Potential interactions between herbal medicines and conventional drug therapies used by older adults attending a memory clinic

Author(s): Dergal JM, Gold JL, Laxer DA, Lee MS, Binns MA, et al.


Objective: Herbal medicines and conventional drug therapies are often taken in combination. The objective of our study was to identify the range of natural health products and conventional drug therapies used by older adults (aged 65 years and over) attending a memory clinic, and to specifically evaluate the frequency of potential interactions between herbal medicines and conventional drug therapies.

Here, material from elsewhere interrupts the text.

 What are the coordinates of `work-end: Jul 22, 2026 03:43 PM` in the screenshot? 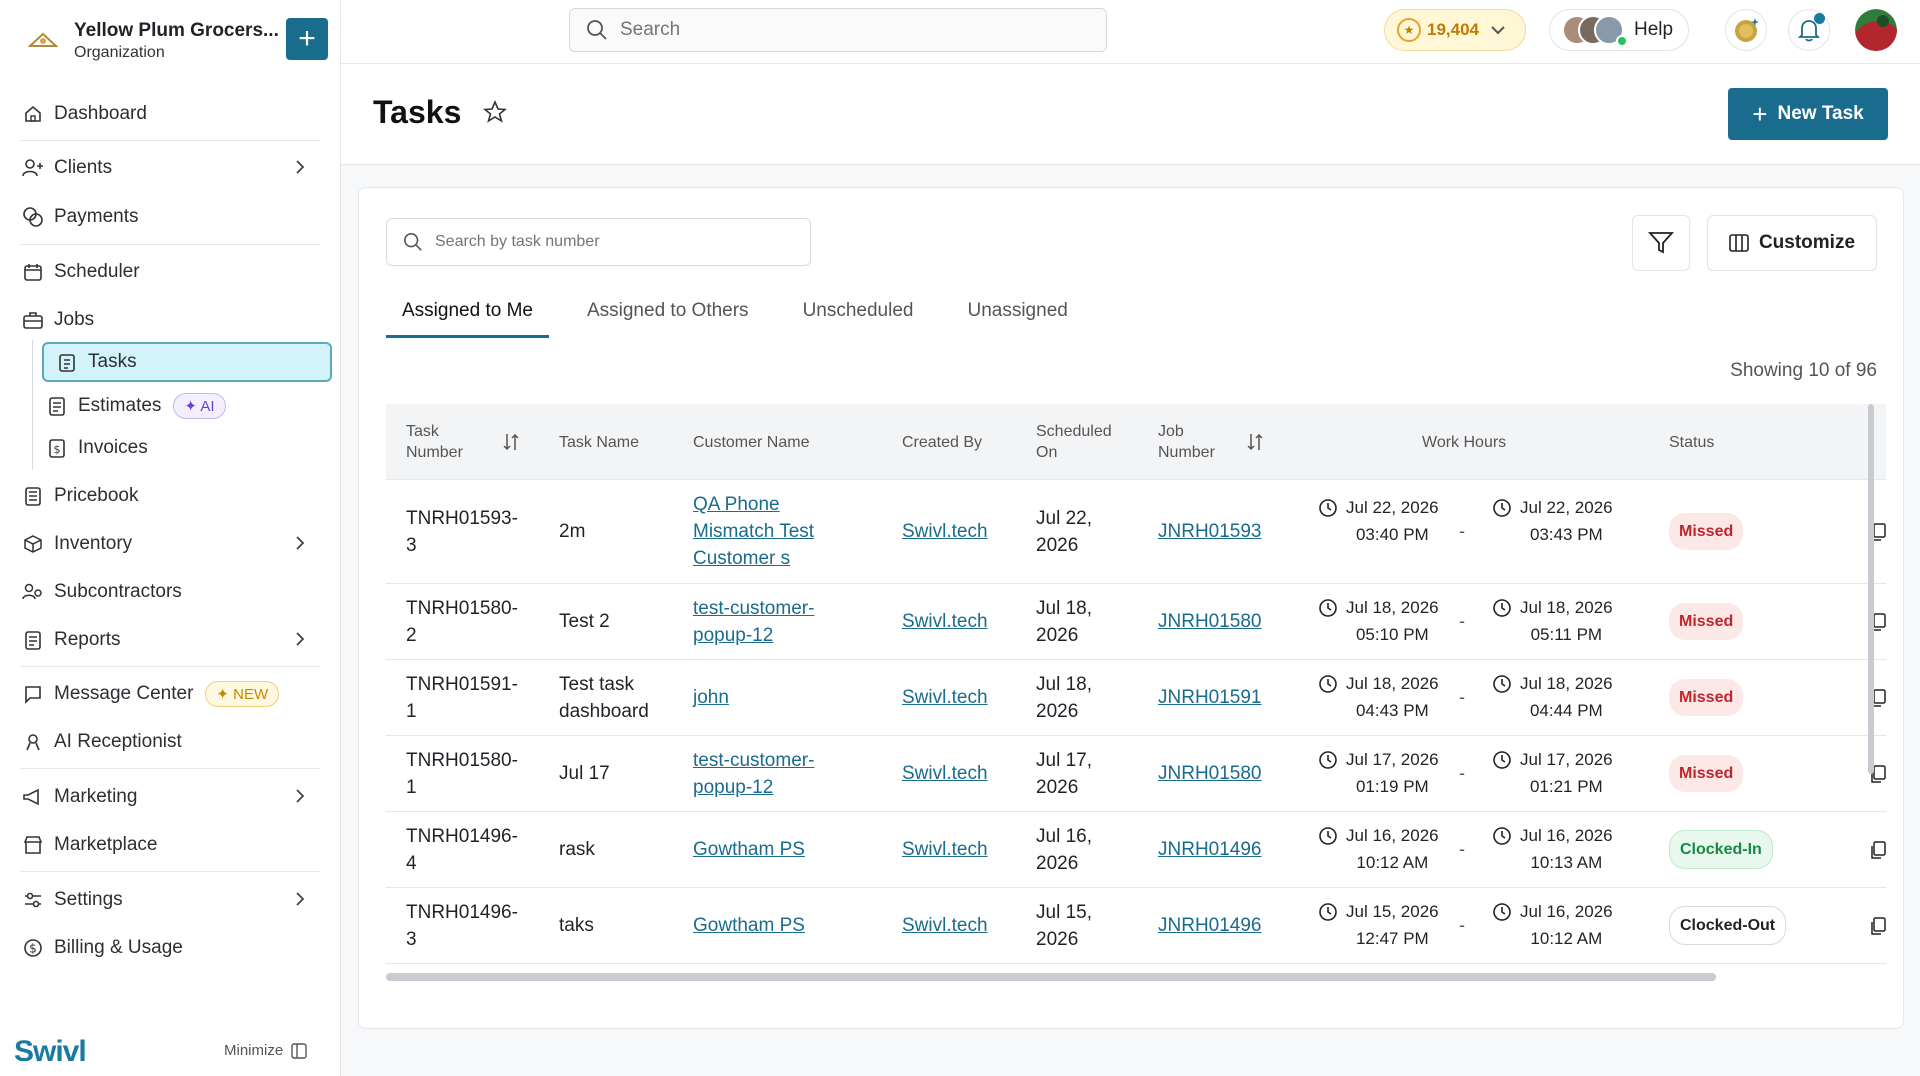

Design: We interviewed consecutive patients attending the Memory Disorders Clinic at the Baycrest Centre for Geriatric Care, a University of Toronto teaching hospital, between 4 July and 15 August 2000. Patients were asked to bring to their appointment all natural health products (i.e. herbal medicines, vitamins and minerals) and conventional drug therapies (i.e. prescription and over-the-counter) they were currently using. We collected information on current and previously used natural health products and current conventional drug therapies. Patients were classified as having the potential for an interaction if they were using a current herbal medicine in combination with a conventional drug therapy and the interaction had been reported previously in the medical literature.

Participants: We interviewed 195 consecutive patients attending the Memory Disorders Clinic at the Baycrest Centre for Geriatric Care, Toronto, Ontario, Canada.

Results: Of the 195 patients in our sample, 33 (17%) were 'current users', 19 (10%) were 'past users', and 143 (73%) were 'never users' of herbal medicines. Among the 52 patients who were 'current or past users', the most frequently used herbal medicines were ginkgo (Ginkgo biloba) [39 users], garlic (n = 10), glucosamine sulphate (n = 9) and echinacea (n = 8). Among the 33 patients who were current users, the most commonly used herbal medicines were Ginkgo biloba (n = 22), glucosamine sulphate (n = 8) and garlic (n = 6). Among the 33 current users, we identified 11 potential herb-drug interactions in nine patients. The 11 herb-drug interactions we identified were between ginkgo and aspirin (acetylsalicylic acid) [n = 8], ginkgo and trazodone (n = 1), ginseng and amlodipine (n = 1) and valerian and lorazepam (n = 1).

Conclusions: Herbal medicines are widely used. Almost one-third of current users of herbal medicines were at risk of a herb-drug interaction. The most common potential herb-drug interaction was between ginkgo and aspirin. This finding has important potential implications because both of these products are regularly used by older people. Physicians and other healthcare providers should be aware of potential herb-drug interactions and should monitor and inform their patients accordingly.